Certain more erudite ripostes and apologias followed. One person implied that the amount of (apparently unsimulated) snot blown out of the lead actresses' noses during the crying scenes more than made up for whatever prurient interest the love scenes might have entertained for the males in the audience; another mournfully speculated that academic feminist jargon was gonna get in the way of our feelings, man. (Just imagine, in this day and age, when the phrase "male gaze" has gained sufficient mainstream currently that it can be regularly abused by writers for Badass Digest.) Again, I haven't seen the film, so I have no idea of what I'm talking about, only I did get a very direct sense, in reading the responses to Dargis' objections, of boys who have finally been pushed to admit that they've gotten a little fed up with being proper, with doing the right thing. What I can't stop myself from hearing underneath all of the argumentation is: "I've been a good boy. I've played nice.

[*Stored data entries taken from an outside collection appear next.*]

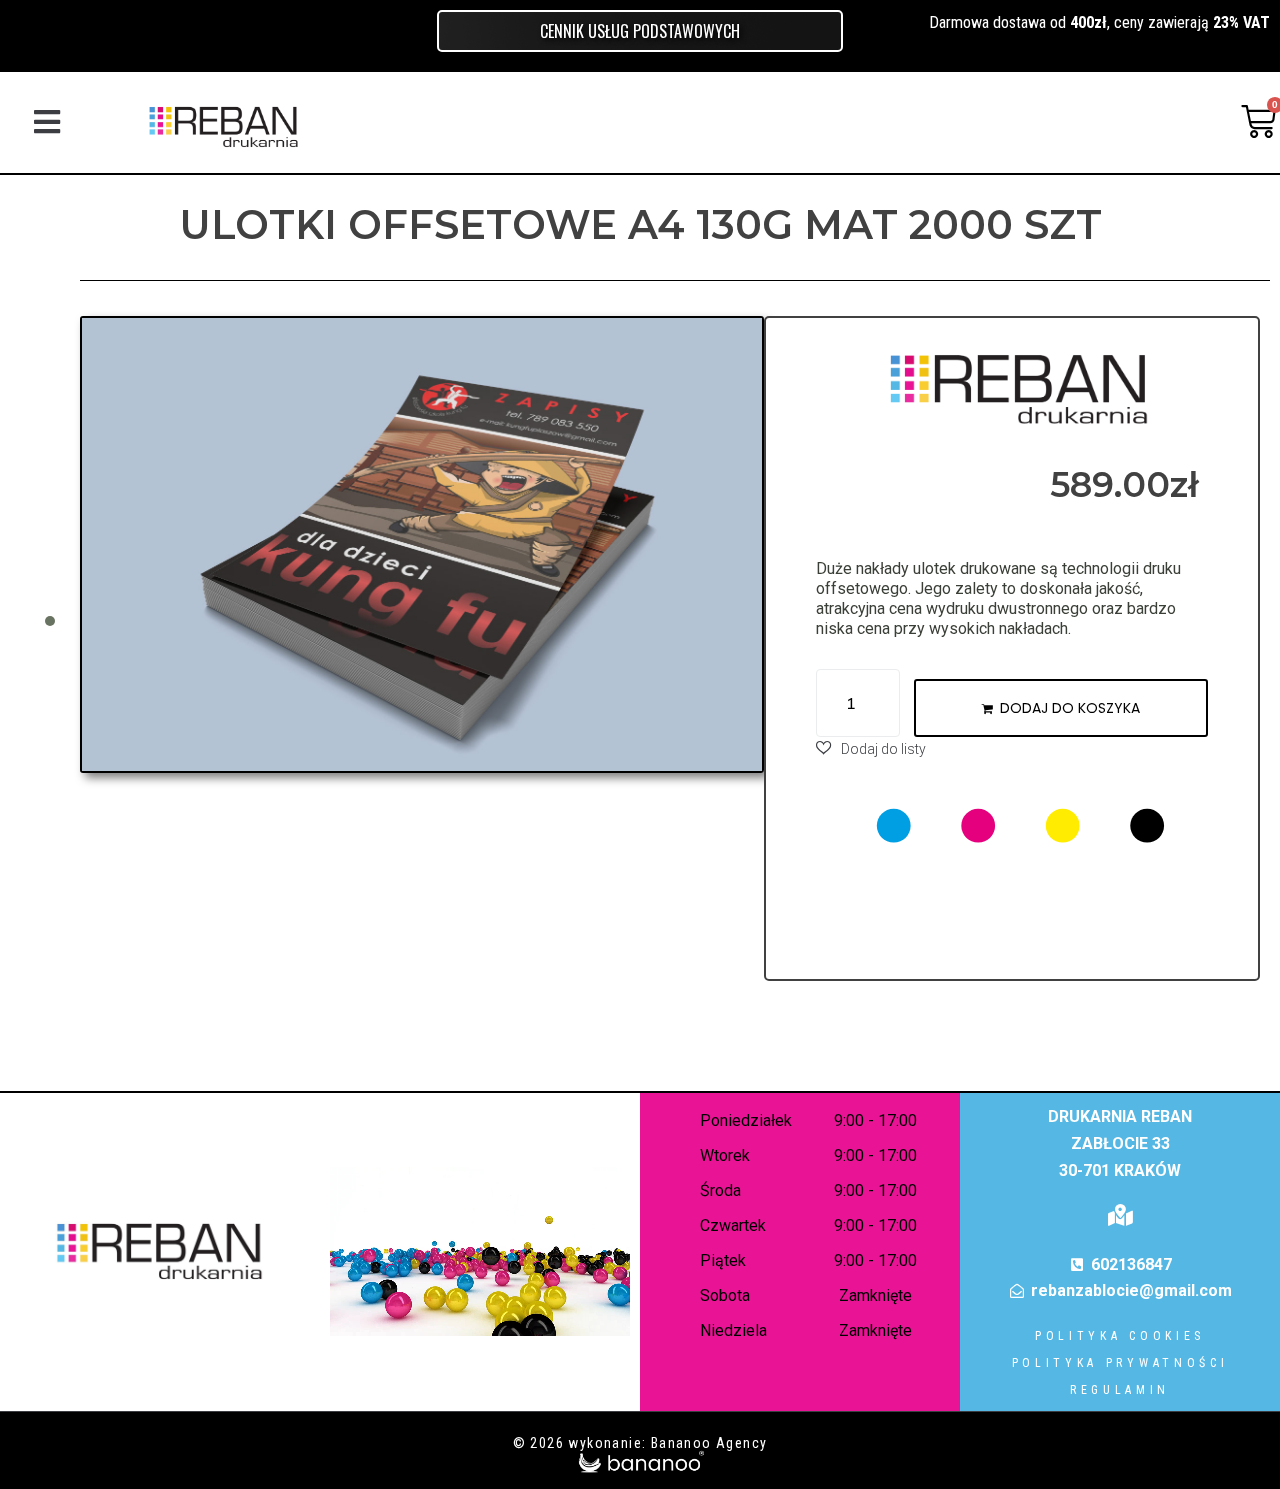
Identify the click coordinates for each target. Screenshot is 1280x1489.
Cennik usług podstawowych (640, 31)
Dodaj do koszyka (1070, 708)
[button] (46, 121)
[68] (422, 544)
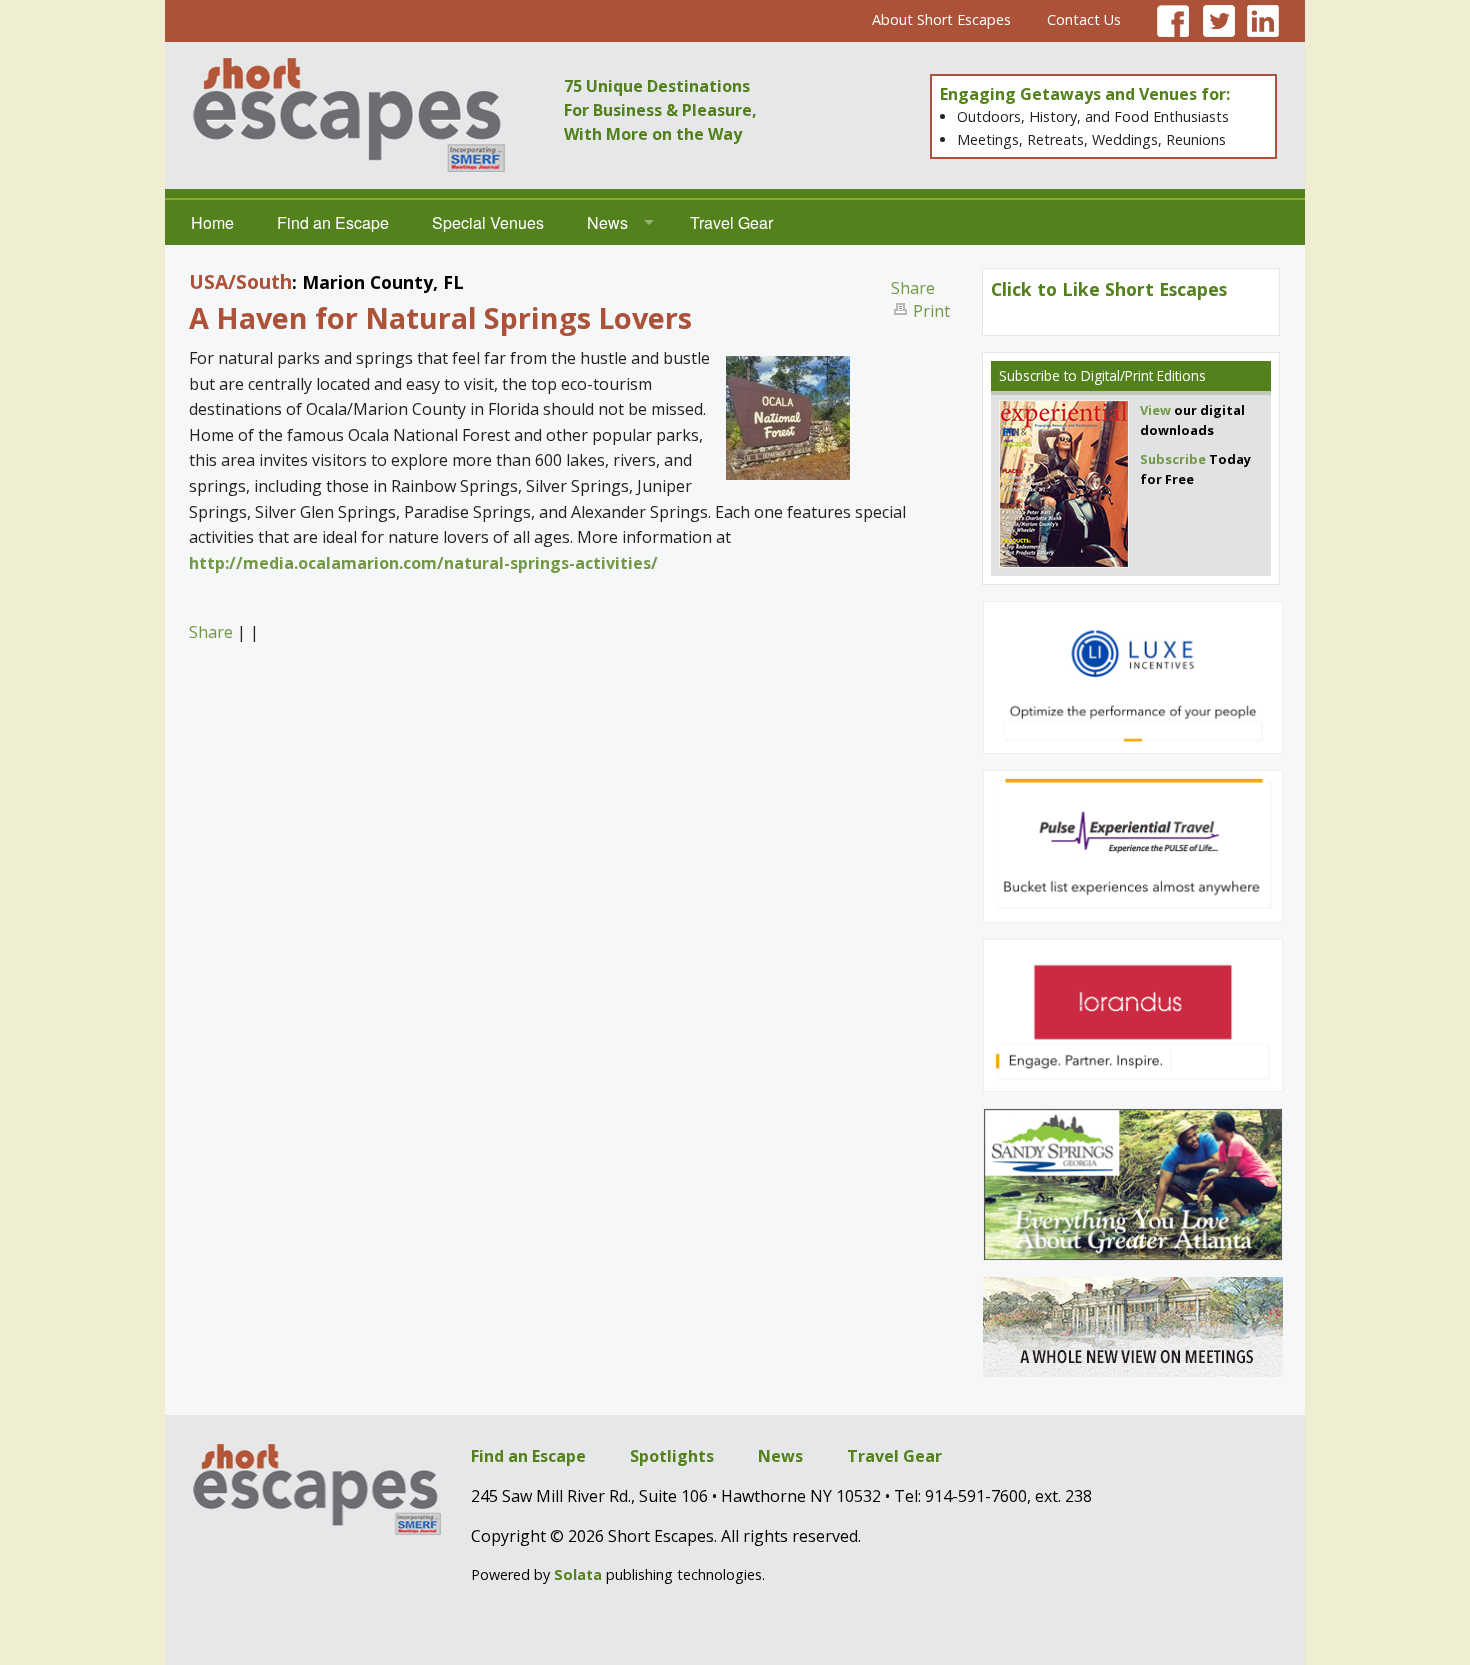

Why can't you let me have this?"
My friend Susan Walsh, a writer, worked on and off as a stripper and sex show performer until she disappeared, in a still-unsolved case, in July of 1996. One of the writing projects she was most proud to have been involved in was Red Light: Inside The Sex Industry, a book of short essays and photojournalism by the photographer Sylvia Plachy and the reporter James Ridgeway. The book was issued by Powerhouse Books just a month before Susan disappeared.
In addition to assisting Jim and Sylvia with research and interviews, Susan allowed herself to be one of the book's subjects. She appears in several photographs by Sylvia, one a very haunting posed portrait, the others depicting her in several faceoffs with patrons of a New Jersey strip club. She allowed Jim and Sylvia to reproduce a passage from her journal, the last paragraph of which reads: "'Just let me get my finger wet and I'll give you this twenty,' one customer will say, holding the bill between two fingers as if it's his precious dick, the middle finger erect and pointing between my legs. Then he'll try to shove it in before I can move back as his friends laugh. Their buddy's getting married and deserves a little from the slut on stage. Wagging their tongues in proud displays of cunnilingus, grasping my hand after they tip me so I can't go back on stage, pulling me by the wait and planting me on a barstool as I try to run to the dressing room, they struggle to be warriors in the dirtiest battle known to humanity."